Click-target data
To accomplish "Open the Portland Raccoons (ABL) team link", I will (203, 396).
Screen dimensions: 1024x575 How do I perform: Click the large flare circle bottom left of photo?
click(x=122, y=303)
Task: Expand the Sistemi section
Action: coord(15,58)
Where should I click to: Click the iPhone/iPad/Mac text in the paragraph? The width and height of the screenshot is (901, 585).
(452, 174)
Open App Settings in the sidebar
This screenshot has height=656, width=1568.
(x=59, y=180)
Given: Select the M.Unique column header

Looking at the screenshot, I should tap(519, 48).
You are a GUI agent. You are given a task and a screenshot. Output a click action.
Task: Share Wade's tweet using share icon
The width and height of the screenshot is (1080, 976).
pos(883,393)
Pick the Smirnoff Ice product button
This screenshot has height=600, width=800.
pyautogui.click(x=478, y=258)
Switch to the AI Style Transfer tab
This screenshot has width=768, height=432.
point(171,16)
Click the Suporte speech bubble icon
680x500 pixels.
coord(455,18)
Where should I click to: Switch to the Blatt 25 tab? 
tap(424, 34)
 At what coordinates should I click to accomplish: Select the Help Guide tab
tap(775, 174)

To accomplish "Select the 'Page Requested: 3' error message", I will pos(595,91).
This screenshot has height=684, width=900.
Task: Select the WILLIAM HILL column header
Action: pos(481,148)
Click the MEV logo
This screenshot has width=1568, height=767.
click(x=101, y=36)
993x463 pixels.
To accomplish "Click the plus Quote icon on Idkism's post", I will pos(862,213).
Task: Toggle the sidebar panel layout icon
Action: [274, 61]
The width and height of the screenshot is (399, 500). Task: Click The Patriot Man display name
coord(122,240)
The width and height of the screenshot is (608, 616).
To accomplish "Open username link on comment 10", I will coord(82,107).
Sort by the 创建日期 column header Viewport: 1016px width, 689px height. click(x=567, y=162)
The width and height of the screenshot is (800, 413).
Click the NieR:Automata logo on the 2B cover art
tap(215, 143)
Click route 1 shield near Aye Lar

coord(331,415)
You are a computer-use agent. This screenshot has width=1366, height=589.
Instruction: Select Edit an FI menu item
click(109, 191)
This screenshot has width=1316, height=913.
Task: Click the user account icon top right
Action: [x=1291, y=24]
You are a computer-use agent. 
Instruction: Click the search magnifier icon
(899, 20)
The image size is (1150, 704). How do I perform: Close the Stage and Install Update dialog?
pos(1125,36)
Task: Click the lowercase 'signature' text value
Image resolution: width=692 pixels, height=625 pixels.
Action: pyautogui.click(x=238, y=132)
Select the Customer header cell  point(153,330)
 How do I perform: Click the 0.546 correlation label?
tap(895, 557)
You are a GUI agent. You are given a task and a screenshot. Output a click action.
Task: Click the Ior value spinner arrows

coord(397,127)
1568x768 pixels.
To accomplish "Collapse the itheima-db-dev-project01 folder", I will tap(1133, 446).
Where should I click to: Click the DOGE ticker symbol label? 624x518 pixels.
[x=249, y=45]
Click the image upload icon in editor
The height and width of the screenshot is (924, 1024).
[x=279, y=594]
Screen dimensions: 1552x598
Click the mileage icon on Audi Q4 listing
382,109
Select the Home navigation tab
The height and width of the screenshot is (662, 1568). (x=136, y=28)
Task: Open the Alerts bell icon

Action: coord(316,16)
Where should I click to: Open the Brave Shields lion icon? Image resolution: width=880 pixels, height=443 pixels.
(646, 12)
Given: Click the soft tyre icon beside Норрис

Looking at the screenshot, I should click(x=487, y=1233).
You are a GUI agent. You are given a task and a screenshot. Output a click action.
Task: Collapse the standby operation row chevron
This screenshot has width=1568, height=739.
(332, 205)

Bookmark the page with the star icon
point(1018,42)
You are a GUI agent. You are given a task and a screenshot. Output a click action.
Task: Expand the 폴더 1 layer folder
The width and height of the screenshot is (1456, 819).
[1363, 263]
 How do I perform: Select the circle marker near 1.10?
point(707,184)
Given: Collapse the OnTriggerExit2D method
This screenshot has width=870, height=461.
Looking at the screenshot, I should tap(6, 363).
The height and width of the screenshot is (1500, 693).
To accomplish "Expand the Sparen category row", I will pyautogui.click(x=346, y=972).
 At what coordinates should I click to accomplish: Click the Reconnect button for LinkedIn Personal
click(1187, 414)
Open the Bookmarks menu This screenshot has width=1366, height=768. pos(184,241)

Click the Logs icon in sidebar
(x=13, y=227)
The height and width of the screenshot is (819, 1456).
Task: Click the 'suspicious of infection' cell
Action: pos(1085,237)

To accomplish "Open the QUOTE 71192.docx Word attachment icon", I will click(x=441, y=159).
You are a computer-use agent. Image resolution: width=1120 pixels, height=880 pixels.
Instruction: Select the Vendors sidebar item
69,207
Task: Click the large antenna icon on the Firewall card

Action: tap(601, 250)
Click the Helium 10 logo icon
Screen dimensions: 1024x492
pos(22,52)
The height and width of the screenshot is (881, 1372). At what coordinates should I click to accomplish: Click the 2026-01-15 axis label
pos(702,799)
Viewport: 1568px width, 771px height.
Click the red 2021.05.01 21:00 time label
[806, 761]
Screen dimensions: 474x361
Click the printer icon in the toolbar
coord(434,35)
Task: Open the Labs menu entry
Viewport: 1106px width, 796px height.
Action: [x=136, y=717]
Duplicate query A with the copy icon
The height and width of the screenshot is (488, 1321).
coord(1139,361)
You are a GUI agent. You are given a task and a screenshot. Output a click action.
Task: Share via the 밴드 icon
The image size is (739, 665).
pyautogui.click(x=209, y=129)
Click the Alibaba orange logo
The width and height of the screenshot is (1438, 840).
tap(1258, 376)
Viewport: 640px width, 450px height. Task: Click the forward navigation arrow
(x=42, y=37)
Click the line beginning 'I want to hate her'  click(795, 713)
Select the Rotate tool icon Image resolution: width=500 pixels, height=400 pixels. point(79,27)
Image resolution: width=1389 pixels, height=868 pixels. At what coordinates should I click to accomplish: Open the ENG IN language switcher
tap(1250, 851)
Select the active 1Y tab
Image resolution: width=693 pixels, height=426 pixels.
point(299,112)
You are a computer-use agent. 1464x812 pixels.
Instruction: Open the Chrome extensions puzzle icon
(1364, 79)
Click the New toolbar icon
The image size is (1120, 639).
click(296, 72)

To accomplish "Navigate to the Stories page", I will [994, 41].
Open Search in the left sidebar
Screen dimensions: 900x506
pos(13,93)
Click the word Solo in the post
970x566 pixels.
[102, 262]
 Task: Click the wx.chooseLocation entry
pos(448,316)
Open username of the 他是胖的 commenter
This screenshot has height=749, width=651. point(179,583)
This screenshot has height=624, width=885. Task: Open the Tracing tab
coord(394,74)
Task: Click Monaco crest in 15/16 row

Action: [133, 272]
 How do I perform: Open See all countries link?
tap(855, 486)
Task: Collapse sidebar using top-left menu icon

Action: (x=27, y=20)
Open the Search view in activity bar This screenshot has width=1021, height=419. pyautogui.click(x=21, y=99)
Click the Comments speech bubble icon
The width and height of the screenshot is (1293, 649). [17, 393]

WRITTEN TASK
Render the listing above as a Markdown table with two columns, Row and Line. Put the row number in Row and the line's text in Line, and skip blank lines.

CORRECT OUTPUT
| Row | Line |
|---|---|
| 1 | To accomplish "Open the Portland Raccoons (ABL) team link", I will (203, 396). |
| 2 | Screen dimensions: 1024x575 How do I perform: Click the large flare circle bottom left of photo? |
| 3 | click(x=122, y=303) |
| 4 | Task: Expand the Sistemi section |
| 5 | Action: coord(15,58) |
| 6 | Where should I click to: Click the iPhone/iPad/Mac text in the paragraph? The width and height of the screenshot is (901, 585). |
| 7 | (452, 174) |
| 8 | Open App Settings in the sidebar |
| 9 | This screenshot has height=656, width=1568. |
| 10 | (x=59, y=180) |
| 11 | Given: Select the M.Unique column header |
| 12 | Looking at the screenshot, I should tap(519, 48). |
| 13 | You are a GUI agent. You are given a task and a screenshot. Output a click action. |
| 14 | Task: Share Wade's tweet using share icon |
| 15 | The width and height of the screenshot is (1080, 976). |
| 16 | pos(883,393) |
| 17 | Pick the Smirnoff Ice product button |
| 18 | This screenshot has height=600, width=800. |
| 19 | pyautogui.click(x=478, y=258) |
| 20 | Switch to the AI Style Transfer tab |
| 21 | This screenshot has width=768, height=432. |
| 22 | point(171,16) |
| 23 | Click the Suporte speech bubble icon |
| 24 | 680x500 pixels. |
| 25 | coord(455,18) |
| 26 | Where should I click to: Switch to the Blatt 25 tab?  |
| 27 | tap(424, 34) |
| 28 |  At what coordinates should I click to accomplish: Select the Help Guide tab |
| 29 | tap(775, 174) |
| 30 | To accomplish "Select the 'Page Requested: 3' error message", I will pos(595,91). |
| 31 | This screenshot has height=684, width=900. |
| 32 | Task: Select the WILLIAM HILL column header |
| 33 | Action: pos(481,148) |
| 34 | Click the MEV logo |
| 35 | This screenshot has width=1568, height=767. |
| 36 | click(x=101, y=36) |
| 37 | 993x463 pixels. |
| 38 | To accomplish "Click the plus Quote icon on Idkism's post", I will pos(862,213). |
| 39 | Task: Toggle the sidebar panel layout icon |
| 40 | Action: [274, 61] |
| 41 | The width and height of the screenshot is (399, 500). Task: Click The Patriot Man display name |
| 42 | coord(122,240) |
| 43 | The width and height of the screenshot is (608, 616). |
| 44 | To accomplish "Open username link on comment 10", I will coord(82,107). |
| 45 | Sort by the 创建日期 column header Viewport: 1016px width, 689px height. click(x=567, y=162) |
| 46 | The width and height of the screenshot is (800, 413). |
| 47 | Click the NieR:Automata logo on the 2B cover art |
| 48 | tap(215, 143) |
| 49 | Click route 1 shield near Aye Lar |
| 50 | coord(331,415) |
| 51 | You are a computer-use agent. This screenshot has width=1366, height=589. |
| 52 | Instruction: Select Edit an FI menu item |
| 53 | click(109, 191) |
| 54 | This screenshot has width=1316, height=913. |
| 55 | Task: Click the user account icon top right |
| 56 | Action: [x=1291, y=24] |
| 57 | You are a computer-use agent.  |
| 58 | Instruction: Click the search magnifier icon |
| 59 | (899, 20) |
| 60 | The image size is (1150, 704). How do I perform: Close the Stage and Install Update dialog? |
| 61 | pos(1125,36) |
| 62 | Task: Click the lowercase 'signature' text value |
| 63 | Image resolution: width=692 pixels, height=625 pixels. |
| 64 | Action: pyautogui.click(x=238, y=132) |
| 65 | Select the Customer header cell  point(153,330) |
| 66 |  How do I perform: Click the 0.546 correlation label? |
| 67 | tap(895, 557) |
| 68 | You are a GUI agent. You are given a task and a screenshot. Output a click action. |
| 69 | Task: Click the Ior value spinner arrows |
| 70 | coord(397,127) |
| 71 | 1568x768 pixels. |
| 72 | To accomplish "Collapse the itheima-db-dev-project01 folder", I will tap(1133, 446). |
| 73 | Where should I click to: Click the DOGE ticker symbol label? 624x518 pixels. |
| 74 | [x=249, y=45] |
| 75 | Click the image upload icon in editor |
| 76 | The height and width of the screenshot is (924, 1024). |
| 77 | [x=279, y=594] |
| 78 | Screen dimensions: 1552x598 |
| 79 | Click the mileage icon on Audi Q4 listing |
| 80 | 382,109 |
| 81 | Select the Home navigation tab |
| 82 | The height and width of the screenshot is (662, 1568). (x=136, y=28) |
| 83 | Task: Open the Alerts bell icon |
| 84 | Action: coord(316,16) |
| 85 | Where should I click to: Open the Brave Shields lion icon? Image resolution: width=880 pixels, height=443 pixels. |
| 86 | (646, 12) |
| 87 | Given: Click the soft tyre icon beside Норрис |
| 88 | Looking at the screenshot, I should click(x=487, y=1233). |
| 89 | You are a GUI agent. You are given a task and a screenshot. Output a click action. |
| 90 | Task: Collapse the standby operation row chevron |
| 91 | This screenshot has width=1568, height=739. |
| 92 | (332, 205) |
| 93 | Bookmark the page with the star icon |
| 94 | point(1018,42) |
| 95 | You are a GUI agent. You are given a task and a screenshot. Output a click action. |
| 96 | Task: Expand the 폴더 1 layer folder |
| 97 | The width and height of the screenshot is (1456, 819). |
| 98 | [1363, 263] |
| 99 |  How do I perform: Select the circle marker near 1.10? |
| 100 | point(707,184) |
| 101 | Given: Collapse the OnTriggerExit2D method |
| 102 | This screenshot has width=870, height=461. |
| 103 | Looking at the screenshot, I should tap(6, 363). |
| 104 | The height and width of the screenshot is (1500, 693). |
| 105 | To accomplish "Expand the Sparen category row", I will pyautogui.click(x=346, y=972). |
| 106 |  At what coordinates should I click to accomplish: Click the Reconnect button for LinkedIn Personal |
| 107 | click(1187, 414) |
| 108 | Open the Bookmarks menu This screenshot has width=1366, height=768. pos(184,241) |
| 109 | Click the Logs icon in sidebar |
| 110 | (x=13, y=227) |
| 111 | The height and width of the screenshot is (819, 1456). |
| 112 | Task: Click the 'suspicious of infection' cell |
| 113 | Action: pos(1085,237) |
| 114 | To accomplish "Open the QUOTE 71192.docx Word attachment icon", I will click(x=441, y=159). |
| 115 | You are a computer-use agent. Image resolution: width=1120 pixels, height=880 pixels. |
| 116 | Instruction: Select the Vendors sidebar item |
| 117 | 69,207 |
| 118 | Task: Click the large antenna icon on the Firewall card |
| 119 | Action: tap(601, 250) |
| 120 | Click the Helium 10 logo icon |
| 121 | Screen dimensions: 1024x492 |
| 122 | pos(22,52) |
| 123 | The height and width of the screenshot is (881, 1372). At what coordinates should I click to accomplish: Click the 2026-01-15 axis label |
| 124 | pos(702,799) |
| 125 | Viewport: 1568px width, 771px height. |
| 126 | Click the red 2021.05.01 21:00 time label |
| 127 | [806, 761] |
| 128 | Screen dimensions: 474x361 |
| 129 | Click the printer icon in the toolbar |
| 130 | coord(434,35) |
| 131 | Task: Open the Labs menu entry |
| 132 | Viewport: 1106px width, 796px height. |
| 133 | Action: [x=136, y=717] |
| 134 | Duplicate query A with the copy icon |
| 135 | The height and width of the screenshot is (488, 1321). |
| 136 | coord(1139,361) |
| 137 | You are a GUI agent. You are given a task and a screenshot. Output a click action. |
| 138 | Task: Share via the 밴드 icon |
| 139 | The image size is (739, 665). |
| 140 | pyautogui.click(x=209, y=129) |
| 141 | Click the Alibaba orange logo |
| 142 | The width and height of the screenshot is (1438, 840). |
| 143 | tap(1258, 376) |
| 144 | Viewport: 640px width, 450px height. Task: Click the forward navigation arrow |
| 145 | (x=42, y=37) |
| 146 | Click the line beginning 'I want to hate her'  click(795, 713) |
| 147 | Select the Rotate tool icon Image resolution: width=500 pixels, height=400 pixels. point(79,27) |
| 148 | Image resolution: width=1389 pixels, height=868 pixels. At what coordinates should I click to accomplish: Open the ENG IN language switcher |
| 149 | tap(1250, 851) |
| 150 | Select the active 1Y tab |
| 151 | Image resolution: width=693 pixels, height=426 pixels. |
| 152 | point(299,112) |
| 153 | You are a computer-use agent. 1464x812 pixels. |
| 154 | Instruction: Open the Chrome extensions puzzle icon |
| 155 | (1364, 79) |
| 156 | Click the New toolbar icon |
| 157 | The image size is (1120, 639). |
| 158 | click(296, 72) |
| 159 | To accomplish "Navigate to the Stories page", I will [994, 41]. |
| 160 | Open Search in the left sidebar |
| 161 | Screen dimensions: 900x506 |
| 162 | pos(13,93) |
| 163 | Click the word Solo in the post |
| 164 | 970x566 pixels. |
| 165 | [102, 262] |
| 166 |  Task: Click the wx.chooseLocation entry |
| 167 | pos(448,316) |
| 168 | Open username of the 他是胖的 commenter |
| 169 | This screenshot has height=749, width=651. point(179,583) |
| 170 | This screenshot has height=624, width=885. Task: Open the Tracing tab |
| 171 | coord(394,74) |
| 172 | Task: Click Monaco crest in 15/16 row |
| 173 | Action: [133, 272] |
| 174 |  How do I perform: Open See all countries link? |
| 175 | tap(855, 486) |
| 176 | Task: Collapse sidebar using top-left menu icon |
| 177 | Action: (x=27, y=20) |
| 178 | Open the Search view in activity bar This screenshot has width=1021, height=419. pyautogui.click(x=21, y=99) |
| 179 | Click the Comments speech bubble icon |
| 180 | The width and height of the screenshot is (1293, 649). [17, 393] |